List of top Mathematics Questions asked in JEE Main

The line \(y = x + 1\) intersects the ellipse \[ \frac{x^2}{2} + \frac{y^2}{1} = 1 \] at points \(A\) and \(B\). Find the angle subtended by the segment \(AB\) at the centre of the ellipse.

Let \[ k = \tan\!\left(\frac{\pi}{4} + \frac{1}{2}\cos^{-1}\!\frac{2}{3}\right) + \tan^{-1}\!\left(\frac{1}{2}\sin^{-1}\!\frac{2}{3}\right). \] Then the number of solutions of the equation \[ \sin^{-1}(kx - 1) = \sin^{-1}x - \cos^{-1}x \] is:

\[ \int_0^1 \cot^{-1} \left( x^2 + x + 1 \right) \, dx \] is equal to:

The number of solutions of the equation \( \tan 3x = \cot x \) in \( x \in [0, 2\pi] \) is:

The largest value of \( n \in \mathbb{N} \) such that \( 7^n \) divides \( 101! \) is ______.
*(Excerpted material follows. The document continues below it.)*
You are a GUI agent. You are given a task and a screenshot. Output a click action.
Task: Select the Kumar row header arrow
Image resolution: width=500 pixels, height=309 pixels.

The minimum value of \( (\sin^{-1} x)^2 + (\cos^{-1} x)^2 \) in \( x \in \left[ \frac{\sqrt{3}}{2}, \frac{1}{\sqrt{2}} \right] \) is \( \frac{a \pi^2}{b} \), then \( a + b \) is:

If \( a_1 = 1 \) and for \( n \geq 1 \), \[ a_{n+1} = \frac{1}{2} a_n + \frac{n^2 - 2n - 1}{n^2 (n+1)^2} \] then \[ \left| \sum_{n=1}^{\infty} \left( a_n - \frac{2}{n^2} \right) \right| \] is equal to

The value of \[ \int_{-\frac{\pi}{6}}^{\frac{\pi}{6}} \frac{\pi + 4x^{11}}{1 - \sin\left( \left| x \right| + \frac{\pi}{6} \right)} dx \] is

If \( A = \left[ \begin{array}{cc} \alpha & 2 \\ 1 & 2 \end{array} \right] \), \( B = \left[ \begin{array}{cc} 1 & 1 \\ 1 & 1 \end{array} \right] \) and \( A^2 - 4A + 2I = 0, B^2 - 2B + I = 0 \), then \( \text{adj}(A^3 - B^3) \) is equal to

Area enclosed by \[ x^2 + 4y^2 \leq 4, \quad |x| \leq 1, \quad y \geq 1 - |x| \text{ is} \]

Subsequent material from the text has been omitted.